_Provided text_
--- BEGIN ---

Tester Talk Tuesday : Debugging Dilemmas!

What’s the trickiest bug you’ve ever encountered, and how did you conquer it?

2 Likes

Most of these seem to have faded from memory.
One I had to figure out wasnt a defect in the product code, but was a configuration issue in production.

Our architecture used Kubernetes to run worker pods. this was a global application with hundreds of B2B customers who would have multiple projects each causing dozens to hundreds of these worker pods to launch, work, and then quit. So we could have thousands of these worker pods running in various global regions. Some of those pods could be working for days or more. our system would send commands to those pods via Redis Cache. our system would queue a command in Redis for the system to find and send to the correct pod.

We were having an issue where frequently the system was indicating “hey start a pod task” but the execution was delayed or so delayed it may as well not happen at all.

I couldnt find any issues in datadog, the databases, etc. I couldnt reproduce the issue in testing. I just kept going over each and every thing in Azure trying to find something out of place. It took me a couple days but eventually I noticed that Redis usage graphs looked like an old fashioned memory leak. More and more resource usage, never less. and eventually it would get to an upper limit and then stick there. and thats when the downstream issues would start showing. I scaled the service up and things worked properly again. That got us temporary relief. I did some queries against the redis instance and noted there were many very old semaphores. I did some internetting and discovered that a default configuration of Redis in azure doesnt expire and terminate semaphores (except under duress, IIRC) so our system was waiting and retrying adding new semaphores while Redis reluctantly removed old ones.

I updated the Redis config with a flag I had found in my research that would tell redis how to expire and terminate semaphores that were old or unused. Bingo! smooth as butter.

The defect wasnt a code defect. But it was a configuration defect resulting from a number of other mistakes (this is the result of Root Cause Analysis via “Five Why’s”):

  • Architecture Defect: no one investigated Redis enough to understand this behavior ahead of time.

--- END ---

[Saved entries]
--- BEGIN ---

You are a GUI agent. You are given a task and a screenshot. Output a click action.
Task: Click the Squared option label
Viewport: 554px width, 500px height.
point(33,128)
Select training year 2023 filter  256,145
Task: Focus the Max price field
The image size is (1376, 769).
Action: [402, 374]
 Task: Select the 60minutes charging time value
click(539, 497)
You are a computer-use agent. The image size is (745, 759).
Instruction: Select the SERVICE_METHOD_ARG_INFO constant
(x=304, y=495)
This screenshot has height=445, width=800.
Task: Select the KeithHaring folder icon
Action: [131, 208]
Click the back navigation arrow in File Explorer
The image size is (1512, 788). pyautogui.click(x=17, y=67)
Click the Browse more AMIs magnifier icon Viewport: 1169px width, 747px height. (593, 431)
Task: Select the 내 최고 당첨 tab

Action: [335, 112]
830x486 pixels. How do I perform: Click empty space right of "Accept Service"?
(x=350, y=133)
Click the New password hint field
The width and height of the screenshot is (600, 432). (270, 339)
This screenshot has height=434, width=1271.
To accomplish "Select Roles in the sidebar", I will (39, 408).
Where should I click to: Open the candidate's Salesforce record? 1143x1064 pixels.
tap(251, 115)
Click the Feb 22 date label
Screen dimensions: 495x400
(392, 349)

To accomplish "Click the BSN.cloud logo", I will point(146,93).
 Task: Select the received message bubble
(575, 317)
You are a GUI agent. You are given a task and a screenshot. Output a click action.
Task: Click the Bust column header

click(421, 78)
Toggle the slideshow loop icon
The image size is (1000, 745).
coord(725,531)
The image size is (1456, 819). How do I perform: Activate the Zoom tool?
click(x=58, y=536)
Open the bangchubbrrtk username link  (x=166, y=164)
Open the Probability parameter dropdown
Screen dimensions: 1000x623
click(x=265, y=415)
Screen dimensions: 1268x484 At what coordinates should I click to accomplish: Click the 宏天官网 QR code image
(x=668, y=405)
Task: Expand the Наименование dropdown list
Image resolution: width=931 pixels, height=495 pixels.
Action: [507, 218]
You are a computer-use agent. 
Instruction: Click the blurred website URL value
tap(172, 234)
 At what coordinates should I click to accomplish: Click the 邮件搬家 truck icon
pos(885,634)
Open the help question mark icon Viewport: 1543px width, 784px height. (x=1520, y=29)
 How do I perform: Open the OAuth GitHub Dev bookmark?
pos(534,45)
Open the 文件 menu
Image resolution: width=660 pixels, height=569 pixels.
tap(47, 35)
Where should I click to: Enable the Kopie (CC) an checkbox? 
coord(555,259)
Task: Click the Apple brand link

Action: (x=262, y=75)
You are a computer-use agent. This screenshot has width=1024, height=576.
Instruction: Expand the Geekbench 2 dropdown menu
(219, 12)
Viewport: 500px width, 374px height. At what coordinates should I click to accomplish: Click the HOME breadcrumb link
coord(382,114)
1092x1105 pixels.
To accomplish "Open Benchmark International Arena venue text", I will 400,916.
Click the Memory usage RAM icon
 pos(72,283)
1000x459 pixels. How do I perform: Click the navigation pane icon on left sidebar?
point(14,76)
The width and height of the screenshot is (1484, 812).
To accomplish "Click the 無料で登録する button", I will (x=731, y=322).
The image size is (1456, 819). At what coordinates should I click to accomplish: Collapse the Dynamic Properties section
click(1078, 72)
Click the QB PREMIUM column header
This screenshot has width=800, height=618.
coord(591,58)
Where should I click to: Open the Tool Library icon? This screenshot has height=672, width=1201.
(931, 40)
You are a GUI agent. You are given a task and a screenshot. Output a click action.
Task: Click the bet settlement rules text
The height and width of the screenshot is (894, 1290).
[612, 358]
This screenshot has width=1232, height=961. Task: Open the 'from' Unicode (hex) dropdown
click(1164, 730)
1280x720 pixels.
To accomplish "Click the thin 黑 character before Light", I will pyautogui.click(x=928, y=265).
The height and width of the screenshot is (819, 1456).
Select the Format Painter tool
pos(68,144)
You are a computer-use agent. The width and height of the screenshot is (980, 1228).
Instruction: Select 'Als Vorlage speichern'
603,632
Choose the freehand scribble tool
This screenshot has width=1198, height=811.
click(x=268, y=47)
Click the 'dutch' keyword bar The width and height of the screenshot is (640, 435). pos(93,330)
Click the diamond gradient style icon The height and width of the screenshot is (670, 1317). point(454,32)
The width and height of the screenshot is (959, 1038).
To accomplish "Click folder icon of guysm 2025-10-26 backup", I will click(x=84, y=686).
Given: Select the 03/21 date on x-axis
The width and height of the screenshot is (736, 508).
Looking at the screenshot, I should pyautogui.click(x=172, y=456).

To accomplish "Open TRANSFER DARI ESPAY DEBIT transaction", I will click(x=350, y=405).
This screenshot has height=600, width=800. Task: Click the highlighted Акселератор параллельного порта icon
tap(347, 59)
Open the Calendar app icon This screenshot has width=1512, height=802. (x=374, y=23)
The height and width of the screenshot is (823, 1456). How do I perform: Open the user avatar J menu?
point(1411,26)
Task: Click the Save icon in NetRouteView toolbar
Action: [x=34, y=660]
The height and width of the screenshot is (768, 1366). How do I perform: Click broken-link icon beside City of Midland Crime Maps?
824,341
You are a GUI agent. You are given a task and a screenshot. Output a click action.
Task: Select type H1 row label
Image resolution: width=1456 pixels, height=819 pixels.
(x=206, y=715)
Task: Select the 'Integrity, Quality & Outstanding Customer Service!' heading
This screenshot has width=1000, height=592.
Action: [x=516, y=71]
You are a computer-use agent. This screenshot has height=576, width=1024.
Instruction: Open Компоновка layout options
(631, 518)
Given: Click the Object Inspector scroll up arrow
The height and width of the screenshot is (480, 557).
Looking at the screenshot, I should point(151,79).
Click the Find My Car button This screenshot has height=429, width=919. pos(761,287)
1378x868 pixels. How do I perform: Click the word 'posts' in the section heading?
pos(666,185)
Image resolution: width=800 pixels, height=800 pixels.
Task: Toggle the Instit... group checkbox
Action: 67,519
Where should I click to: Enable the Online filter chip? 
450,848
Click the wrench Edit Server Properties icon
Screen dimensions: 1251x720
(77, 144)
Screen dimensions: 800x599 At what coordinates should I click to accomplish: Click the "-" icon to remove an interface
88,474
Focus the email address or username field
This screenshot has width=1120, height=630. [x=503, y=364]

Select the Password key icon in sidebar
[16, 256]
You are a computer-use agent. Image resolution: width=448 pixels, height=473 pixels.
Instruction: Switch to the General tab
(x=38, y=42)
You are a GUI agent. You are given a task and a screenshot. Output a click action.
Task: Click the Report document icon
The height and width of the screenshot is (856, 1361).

--- END ---

_Written request 1_
Answer these questions using the debugging thread above:
(a) Through what did the system send commands to the worker pods?
(b) What did the Redis usage graphs look like?
(c) Which Root Cause Analysis method produced the list of mistakes?
_Written request 2_
Continue the debugging thread above from its last line, in the same voice.

_Written answer 1_
(a) Redis Cache
(b) An old-fashioned memory leak
(c) "Five Why's"

_Written answer 2_
  • Observability Defect: There was no monitoring in place to indicate that there was an issue with the worker pods starting or that Redis was at capacity and stayed there or that our system was retrying semaphores
  • Testing Defect: There was no dedicated performance testing (in my defense this was an organization decision. the performance story had been “throw more Cloud at it, figure out the efficiency afterwards” I identified this as a known risk to our evaluation of Quality)

The result was that we didnt know about the issue until we got support tickets regarding it.

3 Likes

The trickiest bug I ever encountered was a bug in a compiler that caused debuginfo to be corrupted when the executable became large enough.

It had zero impact outside the organization because debuginfo was only compiled into the builds used by the test team for automation - but it rendered our massive collection of test automation (which had been under continuous development for over 10 years) useless, and nobody in the team had any idea why.

I wound up working closely with one of the senior developers to track down the problem, and we experimented with ways of splitting things so that our automation didn’t need to be completely rebuilt. That project was partly done when I was laid off so I don’t know how it ended, nor do I know when/if the organization that created the IDE fixed the problem.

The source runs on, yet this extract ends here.